▸ **Passage**
★ ★ ★

(December 15, 2020 at 11:25 am)Eleven Wrote: Correct me if I am wrong, but science is not in the business of discovering god or the soul.
What we have, then, is a philosophy of what-ifs that like to pretend at reality.
I would say science is very much in the business of discovering anything that does and can or has the possibility to exist. This does include god and soul.
God, as it is commonly posited, is an intelligent being with intent and behavior—capable of performing action—in the language of science this means to be able to persist through space and time and be able to manipulate mass & energy. Even at a very basic level, this has physics, chemistry, biology written all over it.
Soul is supposedly an extension to life after death —so this is more specific to chemistry and biology. Because matter, or underlying energy of the unique body of a living organism that made it is never really lost as per law of conservation of energy—however it is not usable in any manner that is meaningful to our human perception. Biologically speaking the molecules that made up the body are recycled and some of it is perhaps part of various other organisms. Realistically we are made up many others who lived previously if that’s taken on its face value.

★ ★ ★

▸ **Source data**
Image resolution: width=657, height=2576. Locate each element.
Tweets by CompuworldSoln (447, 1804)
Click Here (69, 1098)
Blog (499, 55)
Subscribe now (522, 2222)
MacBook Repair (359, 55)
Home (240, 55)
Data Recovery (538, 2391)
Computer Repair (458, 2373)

★ ★ ★

▸ **Problem 1**
Please copy from the post on science, god and the soul everything from "I would say" down to "god and soul.".
▸ **Problem 2**
Do these statements agree with the post on science, god and the soul? Answer yes or no for each, and quote the post's words that decide it.
(a) Science's business includes discovering god and the soul.
(b) The soul is a matter mainly for physics.
(c) The energy of a living body is lost after death.
▸ **Problem 3**
Extend the post on science, god and the soul with the next part, starting after its last sentence.

▸ **Answer section 1**
I would say science is very much in the business of discovering anything that does and can or has the possibility to exist. This does include god and soul.

▸ **Answer section 2**
(a) Yes: "This does include god and soul."
(b) No: "so this is more specific to chemistry and biology."
(c) No: "is never really lost as per law of conservation of energy"

▸ **Answer section 3**
To some extent “soul” has lost its meaning in modern times—the “soul” of 21st century is “consciousness” which many confuse with also something to do with quantum physics (due to one of its poor formulated interpretations, where an observer is causing reality to take form) and now every Douglas and Harris who doesn’t want to go the “soul” way because it’s just too magical for our 21st century appetite, goes the “consciousness“ way—and what is consciousness? Your guess is as good as mine but there seems to some consensus among philosophers: it’s the subjective experience of an object (object and not just living organisms as, as per panpsychism, everything including rocks and oak tree and grain of sand have consciousness).
Roger Penrose, who is recipient of 2020 Nobel Prize believes in Panpsychism. Erwin Schrodinger believed in it— Bertrand Russell believed in a version of it.
However, it’s one thing for scientists to hypothesize something like this, it’s quite another for layman to eagerly latch on to something to validate their primitive religious beliefs through new hypotheses that may never materialize.